6/10
Communists, Communists Everywhere!
13 May 2017
I became familiar with "I Was A Communist For The FBI" through listening to some of the old radio episodes of the show (of the same name) broadcast over satellite radio. I've always found the radio show interesting, and when I stumbled upon a movie based on the same story there was never any doubt in my mind that I wanted to watch it. It's the story of Matt Cvetic, an FBI operative who infiltrates the Pittsburgh branch of the United States Communist Party during World War II and remains as an FBI mole for almost 10 years - at the beginning of the Cold War, when the Red Scare was taking possession of America.

It's obvious - as you'd expect - that this movie seeks to portray communists and communism in a bad light. That becomes clear right from the start. A meeting of the party leaders is held in a fancy hotel, where they indulge in wine and caviar and other luxuries. The proletariat? Workers of the world unite, indeed! The point is made there by one of the leaders that once the communists take over America this is how the leaders will always live. And, as for the workers, well - "they'll always be workers." So much for communist idealism! The point is also made that the communist leaders are racists, using the "n-word" to refer to black workers and seeing them only as useful pawns but of little real importance. The communists portrayed here are basically rabble-rousers, wanting to spark illegal strikes and riots, and fiercely loyal to and controlled by Stalin and the Soviet Union (toasts are offered to both.) They're suspicious of each other, and ruthless toward those they suspect of betraying them - which obviously makes Cvetic's life a perilous one. He rises (in the movie) to a significant position of leadership in the Party - always vaguely under suspicion (but it seems that every communist was vaguely suspicious of every other communist, so no big deal, really) but nothing ever gets pinned on him. In the meantime, having to live publicly as a "red" he's alienated from his own family (his son and brothers can't stand to be in the same room with him) and he has basically no friends. It's a lonely life. Cvetic is torn between his loyalty to his country and his desire to live a normal life. Things really start to be torn apart when he discovers that his son's teacher Eve (Dorothy Hart) is a fellow communist, who becomes something of a love interest for him. (As an aside, I thought it interesting that Eve revealed that there were a lot of communist teachers - so the right- wing suspicion of teachers being out to subvert rather than educate American youth goes back at least to the Red Scare.) The movie also portrays the communists as a much bigger threat than they really were - infiltrating every aspect of American society, with tentacles stretching across the country and the world. It is most certainly a product of the Red Scare.
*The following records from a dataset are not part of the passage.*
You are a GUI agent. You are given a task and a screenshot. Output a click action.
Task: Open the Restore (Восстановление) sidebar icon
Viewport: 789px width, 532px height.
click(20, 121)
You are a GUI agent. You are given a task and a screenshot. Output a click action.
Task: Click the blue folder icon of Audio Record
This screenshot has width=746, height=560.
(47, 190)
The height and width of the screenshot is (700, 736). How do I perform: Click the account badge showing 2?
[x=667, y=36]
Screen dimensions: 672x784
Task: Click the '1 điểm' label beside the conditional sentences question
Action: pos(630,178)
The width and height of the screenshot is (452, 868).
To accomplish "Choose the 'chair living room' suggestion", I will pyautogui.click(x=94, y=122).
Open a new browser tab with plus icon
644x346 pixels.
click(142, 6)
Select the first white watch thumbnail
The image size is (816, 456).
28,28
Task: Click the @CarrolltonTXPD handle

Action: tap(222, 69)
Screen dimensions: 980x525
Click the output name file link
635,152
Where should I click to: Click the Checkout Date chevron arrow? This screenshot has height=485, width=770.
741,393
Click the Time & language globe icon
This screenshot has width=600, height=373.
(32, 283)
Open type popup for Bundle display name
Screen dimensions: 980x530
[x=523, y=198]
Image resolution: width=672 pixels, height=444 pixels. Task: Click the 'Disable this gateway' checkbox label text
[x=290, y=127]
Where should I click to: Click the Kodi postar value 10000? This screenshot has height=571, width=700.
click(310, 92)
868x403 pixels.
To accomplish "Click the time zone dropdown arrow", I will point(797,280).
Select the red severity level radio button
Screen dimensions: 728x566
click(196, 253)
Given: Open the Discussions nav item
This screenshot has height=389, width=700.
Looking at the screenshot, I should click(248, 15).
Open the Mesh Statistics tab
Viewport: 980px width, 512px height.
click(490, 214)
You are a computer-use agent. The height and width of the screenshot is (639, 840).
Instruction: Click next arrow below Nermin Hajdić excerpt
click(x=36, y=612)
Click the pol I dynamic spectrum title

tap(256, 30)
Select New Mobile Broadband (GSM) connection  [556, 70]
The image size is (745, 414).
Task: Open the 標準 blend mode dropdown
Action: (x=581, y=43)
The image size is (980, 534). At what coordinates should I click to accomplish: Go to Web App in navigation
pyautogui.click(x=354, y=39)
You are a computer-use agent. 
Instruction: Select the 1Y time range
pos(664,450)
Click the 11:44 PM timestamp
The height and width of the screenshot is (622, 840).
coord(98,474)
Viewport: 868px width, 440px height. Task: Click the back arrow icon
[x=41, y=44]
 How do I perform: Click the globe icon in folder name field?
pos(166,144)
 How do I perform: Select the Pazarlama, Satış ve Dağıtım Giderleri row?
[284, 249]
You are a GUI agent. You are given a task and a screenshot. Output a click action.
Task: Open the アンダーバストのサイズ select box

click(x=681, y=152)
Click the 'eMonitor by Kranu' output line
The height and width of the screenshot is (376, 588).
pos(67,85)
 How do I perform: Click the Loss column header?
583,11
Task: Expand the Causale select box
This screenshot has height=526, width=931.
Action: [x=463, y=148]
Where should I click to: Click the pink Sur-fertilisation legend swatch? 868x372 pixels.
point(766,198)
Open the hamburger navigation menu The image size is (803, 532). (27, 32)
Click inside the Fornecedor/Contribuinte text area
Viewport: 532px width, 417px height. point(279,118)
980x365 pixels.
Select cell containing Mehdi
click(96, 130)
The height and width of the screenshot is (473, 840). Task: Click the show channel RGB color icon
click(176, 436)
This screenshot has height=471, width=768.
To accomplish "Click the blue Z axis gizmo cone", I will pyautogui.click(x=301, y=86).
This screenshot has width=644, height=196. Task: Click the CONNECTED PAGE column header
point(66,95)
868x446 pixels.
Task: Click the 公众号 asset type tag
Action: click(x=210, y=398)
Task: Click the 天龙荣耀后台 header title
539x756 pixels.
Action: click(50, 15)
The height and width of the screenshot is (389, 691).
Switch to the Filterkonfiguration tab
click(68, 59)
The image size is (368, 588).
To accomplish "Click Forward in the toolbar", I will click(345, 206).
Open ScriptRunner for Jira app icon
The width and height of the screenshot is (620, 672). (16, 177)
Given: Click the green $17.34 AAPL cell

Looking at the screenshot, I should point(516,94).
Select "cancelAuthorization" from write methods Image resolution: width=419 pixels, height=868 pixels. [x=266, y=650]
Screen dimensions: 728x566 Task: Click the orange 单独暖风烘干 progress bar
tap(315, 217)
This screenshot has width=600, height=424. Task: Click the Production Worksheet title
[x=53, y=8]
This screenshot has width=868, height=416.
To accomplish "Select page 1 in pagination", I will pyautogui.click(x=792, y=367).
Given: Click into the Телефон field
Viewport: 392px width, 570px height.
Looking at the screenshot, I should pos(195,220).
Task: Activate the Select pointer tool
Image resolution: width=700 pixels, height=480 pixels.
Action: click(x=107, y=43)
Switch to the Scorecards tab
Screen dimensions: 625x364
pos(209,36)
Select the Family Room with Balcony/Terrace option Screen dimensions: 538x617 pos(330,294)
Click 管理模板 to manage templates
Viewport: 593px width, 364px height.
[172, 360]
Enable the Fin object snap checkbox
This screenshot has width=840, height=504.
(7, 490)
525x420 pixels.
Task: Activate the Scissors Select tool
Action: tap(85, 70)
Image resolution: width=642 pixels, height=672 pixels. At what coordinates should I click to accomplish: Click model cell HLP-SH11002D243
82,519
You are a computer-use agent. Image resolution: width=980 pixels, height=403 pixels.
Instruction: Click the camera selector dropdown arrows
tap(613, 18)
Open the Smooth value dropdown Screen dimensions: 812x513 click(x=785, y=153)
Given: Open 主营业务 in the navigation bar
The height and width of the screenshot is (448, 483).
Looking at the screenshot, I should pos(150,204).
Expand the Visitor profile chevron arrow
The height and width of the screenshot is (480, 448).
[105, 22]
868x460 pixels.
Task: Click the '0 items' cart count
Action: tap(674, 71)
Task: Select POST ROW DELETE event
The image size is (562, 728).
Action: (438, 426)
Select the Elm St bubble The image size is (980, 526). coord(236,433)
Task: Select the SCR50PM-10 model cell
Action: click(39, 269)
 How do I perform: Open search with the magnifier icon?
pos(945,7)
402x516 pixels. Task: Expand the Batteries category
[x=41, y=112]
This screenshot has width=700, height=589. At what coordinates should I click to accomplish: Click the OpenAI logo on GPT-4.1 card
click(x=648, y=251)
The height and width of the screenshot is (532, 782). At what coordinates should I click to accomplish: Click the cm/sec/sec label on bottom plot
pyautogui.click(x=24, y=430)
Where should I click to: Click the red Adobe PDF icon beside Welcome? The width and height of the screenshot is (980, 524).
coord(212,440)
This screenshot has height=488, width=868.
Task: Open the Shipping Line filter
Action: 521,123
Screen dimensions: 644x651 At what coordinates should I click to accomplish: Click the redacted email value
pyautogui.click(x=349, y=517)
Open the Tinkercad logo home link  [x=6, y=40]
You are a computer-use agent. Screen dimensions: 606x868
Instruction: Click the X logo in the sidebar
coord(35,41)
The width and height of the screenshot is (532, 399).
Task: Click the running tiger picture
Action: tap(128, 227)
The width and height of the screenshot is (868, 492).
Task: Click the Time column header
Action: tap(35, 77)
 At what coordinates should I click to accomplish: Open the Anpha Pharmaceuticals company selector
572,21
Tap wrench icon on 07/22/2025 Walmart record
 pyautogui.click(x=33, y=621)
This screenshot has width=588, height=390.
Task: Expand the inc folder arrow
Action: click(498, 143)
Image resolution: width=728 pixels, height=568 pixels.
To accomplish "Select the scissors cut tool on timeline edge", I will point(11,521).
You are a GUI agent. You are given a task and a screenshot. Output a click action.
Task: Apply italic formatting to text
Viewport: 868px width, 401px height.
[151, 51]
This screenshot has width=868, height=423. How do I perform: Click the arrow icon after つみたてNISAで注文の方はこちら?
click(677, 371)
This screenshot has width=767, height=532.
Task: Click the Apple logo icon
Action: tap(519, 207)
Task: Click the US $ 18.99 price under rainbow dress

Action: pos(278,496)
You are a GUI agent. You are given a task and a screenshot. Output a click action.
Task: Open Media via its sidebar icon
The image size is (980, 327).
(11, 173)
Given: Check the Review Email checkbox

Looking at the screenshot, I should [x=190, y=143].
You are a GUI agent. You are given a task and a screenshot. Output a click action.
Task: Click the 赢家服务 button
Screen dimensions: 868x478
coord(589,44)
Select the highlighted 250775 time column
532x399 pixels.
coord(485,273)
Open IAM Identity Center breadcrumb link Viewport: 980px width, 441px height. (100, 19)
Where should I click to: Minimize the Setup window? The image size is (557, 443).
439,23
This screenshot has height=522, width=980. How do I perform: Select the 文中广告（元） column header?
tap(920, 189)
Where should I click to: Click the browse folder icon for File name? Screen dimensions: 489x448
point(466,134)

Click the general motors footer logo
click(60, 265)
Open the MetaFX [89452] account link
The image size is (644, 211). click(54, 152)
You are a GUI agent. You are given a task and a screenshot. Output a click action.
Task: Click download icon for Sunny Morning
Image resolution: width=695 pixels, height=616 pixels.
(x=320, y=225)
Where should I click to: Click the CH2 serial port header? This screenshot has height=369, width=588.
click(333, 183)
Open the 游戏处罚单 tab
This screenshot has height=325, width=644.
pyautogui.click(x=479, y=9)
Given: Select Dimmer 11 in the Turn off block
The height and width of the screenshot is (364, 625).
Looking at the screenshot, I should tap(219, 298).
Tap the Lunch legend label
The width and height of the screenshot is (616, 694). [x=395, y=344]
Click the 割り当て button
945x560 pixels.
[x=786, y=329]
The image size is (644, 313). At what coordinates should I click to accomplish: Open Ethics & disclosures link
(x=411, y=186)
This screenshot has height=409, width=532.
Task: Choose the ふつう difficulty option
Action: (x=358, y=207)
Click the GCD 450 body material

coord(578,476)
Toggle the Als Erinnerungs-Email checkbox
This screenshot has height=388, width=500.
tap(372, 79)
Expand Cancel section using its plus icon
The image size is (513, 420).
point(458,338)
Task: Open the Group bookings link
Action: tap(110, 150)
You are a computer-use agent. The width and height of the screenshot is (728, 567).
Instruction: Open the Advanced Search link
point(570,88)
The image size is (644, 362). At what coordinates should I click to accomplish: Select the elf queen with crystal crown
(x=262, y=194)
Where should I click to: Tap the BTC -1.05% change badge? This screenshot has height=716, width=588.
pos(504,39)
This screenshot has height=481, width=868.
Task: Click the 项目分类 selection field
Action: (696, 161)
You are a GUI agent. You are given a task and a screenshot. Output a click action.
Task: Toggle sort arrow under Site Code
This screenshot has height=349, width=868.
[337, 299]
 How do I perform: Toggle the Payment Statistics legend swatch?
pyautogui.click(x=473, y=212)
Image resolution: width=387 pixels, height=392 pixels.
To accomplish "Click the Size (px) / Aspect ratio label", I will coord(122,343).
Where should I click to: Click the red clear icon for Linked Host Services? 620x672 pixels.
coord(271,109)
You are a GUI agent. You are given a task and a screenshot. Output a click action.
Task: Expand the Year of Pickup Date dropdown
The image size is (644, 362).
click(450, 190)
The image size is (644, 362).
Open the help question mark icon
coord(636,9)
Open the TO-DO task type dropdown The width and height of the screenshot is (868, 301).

I thought Frank Lovejoy did a decent if unspectacular job as Cvetic, and I don't doubt that Cvetic's life undercover must have been difficult. Having said that, the movie (and the earlier radio show) grossly exaggerates things. The reality is that there's no real evidence that Cvetic rose as high in the communist hierarchy as this suggests. Once he came out from his undercover role he did testify before the House Un-American Activities Committee, and he did name lots of people as communists, but in spite of that he wasn't considered a particularly reliable or effective witness, and was even considered a bit of a loose cannon. The very wide liberties that the story takes with Cvetic's life make it a bit funny (and perhaps say something about the anti-communist hysteria of the time) to realize that "I Was A Communist For The FBI" was actually nominated for an Oscar - for Best Documentary! It's a decent if not especially exciting red scare cloak and dagger type film, but there's nothing Oscar-worthy about it - and it's certainly not a documentary! The movie ends not in documentary style, but with straight emotional propaganda, as the strains of "The Battle Hymn Of The Republic" play, and the camera zeroes in to a closeup of a bust of Abraham Lincoln.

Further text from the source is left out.